3. Suburban Knight – “The Art of Stalking” (1990)
As Surburban Knight, James Pennington makes menacing, grisly music, and “The Art of Stalking” delivers on the promise of its title. This instrumental cut showcases the dark side of the Detroit style. Heard at 5 a.m. in some dingy, dark warehouse, it gets your lizard brain swirling.
2. Underground Resistance – “The Punisher” (1991)

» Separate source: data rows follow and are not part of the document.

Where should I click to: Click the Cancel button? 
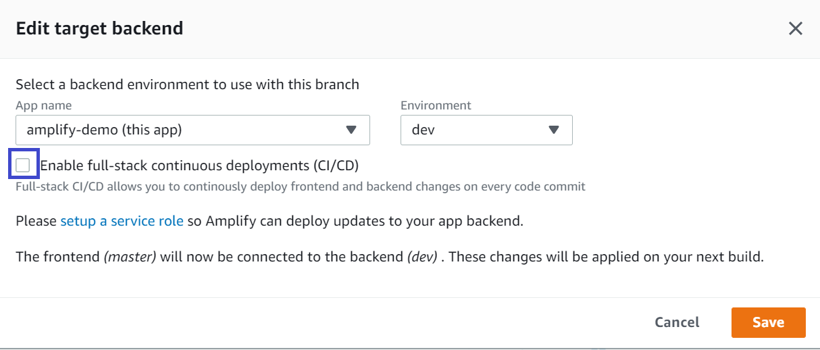677,322
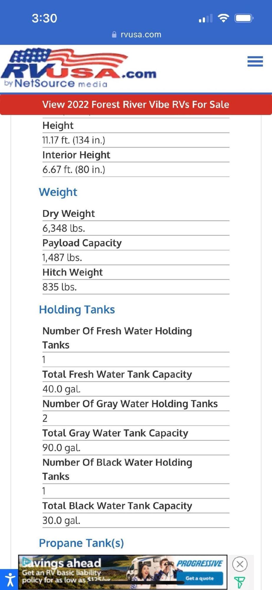
Task: Open the hamburger navigation menu
Action: tap(255, 61)
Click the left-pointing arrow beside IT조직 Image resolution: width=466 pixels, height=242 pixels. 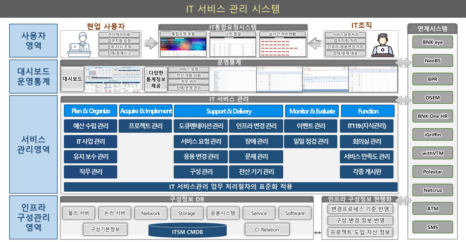(315, 44)
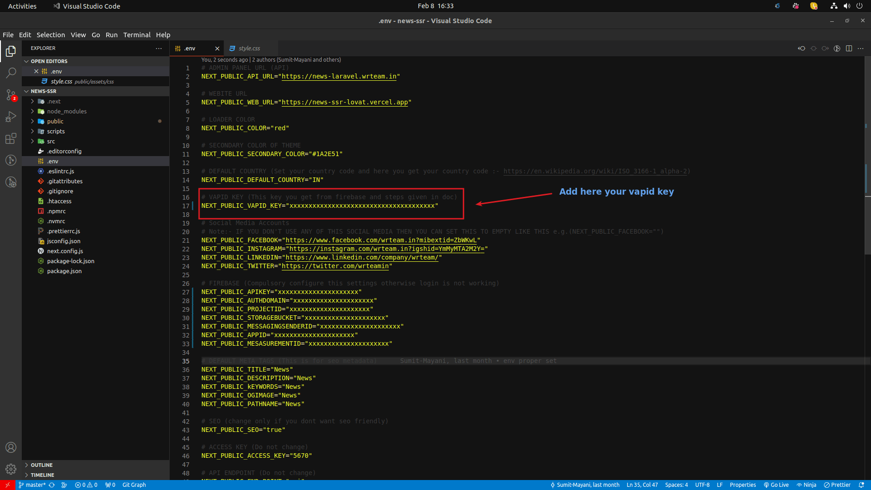The width and height of the screenshot is (871, 490).
Task: Toggle the Prettier status bar item
Action: click(837, 485)
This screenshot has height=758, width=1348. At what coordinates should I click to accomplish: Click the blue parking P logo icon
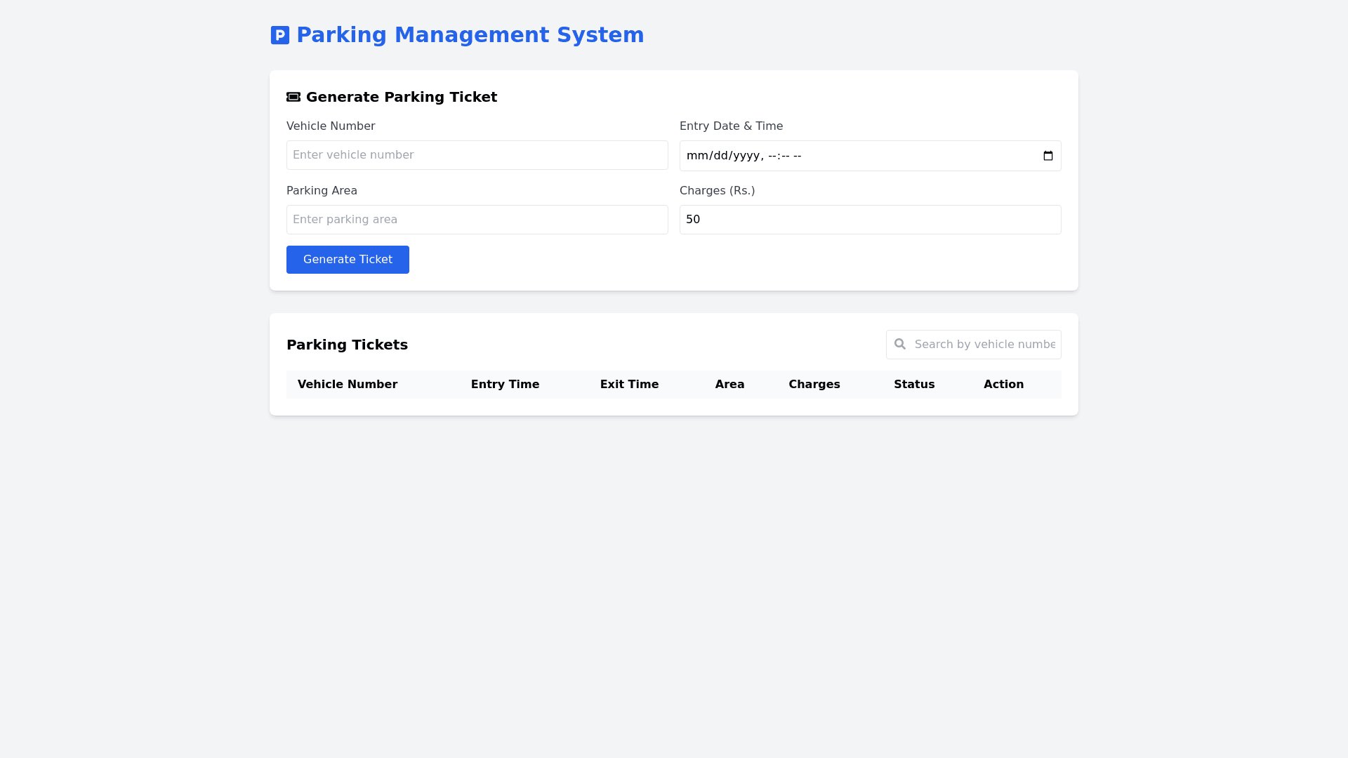279,35
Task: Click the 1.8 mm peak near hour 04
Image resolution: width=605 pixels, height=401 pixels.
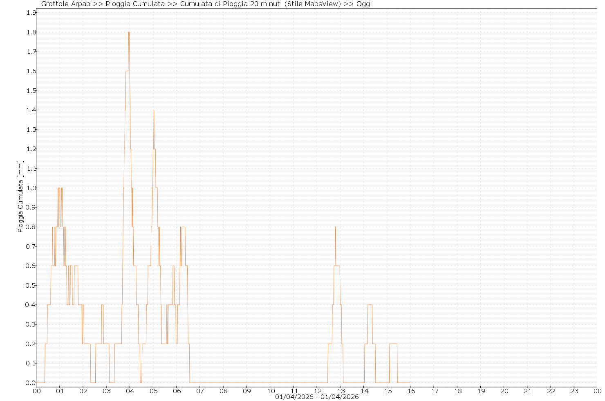Action: click(x=129, y=32)
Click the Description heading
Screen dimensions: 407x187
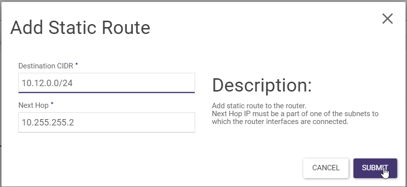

Underground Resistance makes Public Enemy look like Macklemore. UR is a group, label and militant techno lifestyle. Robert Hood aka The Minister of Information, Jeff Mills and “Mad” Mike Banks have all been members of this ever-shifting collective (as has the aforementioned James Pennington). This 12-inch does what it says. No bullshit. And like everyone (who’s still living) on this list, they still know what they’re doing in their fourth decade. Watch them rock a live, sax-filled set from last summer in Croatia.
1. Jeff Mills – “The Bells” (1997)
You don’t get a nickname like “The Wizard” for phoning it in. Jeff Mills is probably Detroit techno’s number one fan of outer space and UFOs, and even though he has expatriated to Europe, his name will forever be associated with the city where he got his start. His work is often concerned with lofty, academic themes (think a better version of DJ Spooky), but much of his output is perfectly suited for the club and, like “The Bells,” can be fully appreciated with no intellectualizing whatsoever.
[Note: An earlier version of this list failed to mention Derrick May's collaborator on “Nude Photo,” Thomas Barnett.]